O dia 17 de Outubro de 1999 amanheceu com um céu de chumbo.
O jogo foi em Pina Manique às onze da manhã entre o Casa Pia e o SCP. Era um
Domingo. Chovia e ao mesmo tempo estava frio, muito frio. A assistência era
muito reduzida. Não havia público; apenas os pais e os avós de alguns
jogadores. Havia poucos guarda-chuvas à volta do pelado. Ainda na primeira
parte, mais precisamente aos 30 minutos, o árbitro parou o jogo e chamou o
massagista de uma das equipas, o SCP. O jogador nº 10 foi substituído pelo
jogador nº 15. Na altura ninguém percebeu muito bem pois não é muito normal um
árbitro sugerir a substituição de um jogador mas soube-se no fim do encontro,
debaixo de mais uma forte bátega de água, que o jogador nº 10 tinha a pulsação
a 220. A crónica do jogo publicada no jornal «Sporting» refere uma taquicardia.
O coração de Cristiano Ronaldo tinha disparado e ele poderia ter tido um
problema grave de saúde se o árbitro não tivesse tido a sensibilidade para
interromper o jogo dizendo ao massagista Fontinha que o jogador não estava bem.

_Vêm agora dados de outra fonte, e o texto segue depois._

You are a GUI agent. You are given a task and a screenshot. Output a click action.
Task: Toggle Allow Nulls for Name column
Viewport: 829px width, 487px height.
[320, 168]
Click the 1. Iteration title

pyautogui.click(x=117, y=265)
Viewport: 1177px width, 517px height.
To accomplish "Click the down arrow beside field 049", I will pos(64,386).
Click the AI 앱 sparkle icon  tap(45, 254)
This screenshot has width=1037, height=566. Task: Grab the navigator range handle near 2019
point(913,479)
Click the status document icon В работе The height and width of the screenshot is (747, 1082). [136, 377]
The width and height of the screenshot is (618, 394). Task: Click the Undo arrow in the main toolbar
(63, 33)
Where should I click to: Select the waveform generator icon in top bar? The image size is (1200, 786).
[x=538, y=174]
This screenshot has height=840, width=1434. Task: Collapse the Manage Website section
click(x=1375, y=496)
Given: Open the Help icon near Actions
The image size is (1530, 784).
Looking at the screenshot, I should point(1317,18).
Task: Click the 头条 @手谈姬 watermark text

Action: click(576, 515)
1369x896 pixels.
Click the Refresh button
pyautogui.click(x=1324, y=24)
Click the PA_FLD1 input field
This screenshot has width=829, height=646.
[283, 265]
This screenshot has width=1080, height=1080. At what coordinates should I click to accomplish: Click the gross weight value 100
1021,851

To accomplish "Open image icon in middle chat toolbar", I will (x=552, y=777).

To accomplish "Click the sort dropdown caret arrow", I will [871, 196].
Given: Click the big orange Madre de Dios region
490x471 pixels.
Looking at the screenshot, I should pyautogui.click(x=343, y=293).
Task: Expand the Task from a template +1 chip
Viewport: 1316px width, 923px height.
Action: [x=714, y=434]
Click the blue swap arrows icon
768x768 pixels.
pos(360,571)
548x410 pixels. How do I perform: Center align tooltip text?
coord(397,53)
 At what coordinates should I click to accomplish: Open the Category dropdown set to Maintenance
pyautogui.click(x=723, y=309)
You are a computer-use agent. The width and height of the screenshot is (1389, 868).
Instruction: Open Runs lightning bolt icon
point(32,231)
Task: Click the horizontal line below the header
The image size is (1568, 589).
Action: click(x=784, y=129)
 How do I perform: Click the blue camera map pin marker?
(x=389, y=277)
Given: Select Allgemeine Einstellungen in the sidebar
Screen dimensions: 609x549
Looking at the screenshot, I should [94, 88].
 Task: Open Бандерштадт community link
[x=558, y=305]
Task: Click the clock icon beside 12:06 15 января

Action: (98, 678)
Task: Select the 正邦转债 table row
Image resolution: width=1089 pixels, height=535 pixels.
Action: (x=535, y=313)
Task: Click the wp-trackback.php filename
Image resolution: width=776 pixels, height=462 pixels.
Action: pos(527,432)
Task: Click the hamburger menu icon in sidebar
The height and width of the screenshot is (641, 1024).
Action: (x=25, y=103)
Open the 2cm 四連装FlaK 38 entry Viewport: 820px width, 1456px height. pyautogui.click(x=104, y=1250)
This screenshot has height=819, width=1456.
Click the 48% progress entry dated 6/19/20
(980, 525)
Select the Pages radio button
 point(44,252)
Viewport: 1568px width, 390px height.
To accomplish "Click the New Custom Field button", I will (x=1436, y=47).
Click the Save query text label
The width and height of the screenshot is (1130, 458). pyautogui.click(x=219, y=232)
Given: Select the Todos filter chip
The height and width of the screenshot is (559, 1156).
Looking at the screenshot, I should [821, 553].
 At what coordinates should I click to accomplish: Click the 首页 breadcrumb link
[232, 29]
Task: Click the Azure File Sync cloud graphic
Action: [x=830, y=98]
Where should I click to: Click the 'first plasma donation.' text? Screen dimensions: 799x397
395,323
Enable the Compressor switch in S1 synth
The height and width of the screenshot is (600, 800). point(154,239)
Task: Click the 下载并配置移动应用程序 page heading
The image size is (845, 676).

No meio da chuva, no meio do frio, no meio do calor da luta entre o 3º
classificado e o 11º da tabela do Campeonato de Iniciados, houve um árbitro que
se apercebeu de que o coração do nº 10 já não cabia dentro do peito. Não sei se
ele é enfermeiro ou se é bombeiro ou se é apenas um anjo do céu disfarçado de
árbitro de futebol. Sei que esse jogador nº 10 lhe deve a vida e a carreira que
entretanto teve a sua progressão sempre de fulgor em fulgor. Sei que cada golo
decisivo que esse jogador nº 10 marca hoje com o nº 7 em Maio de 2017, quase 18
anos depois desse jogo em que teve de sair aos 30 minutos, é ao árbitro atento
que o deve. Mais do que o triunfo por 5-0 no lamaçal, aquele dia ficou marcado
com um triunfo contra as emboscadas da morte.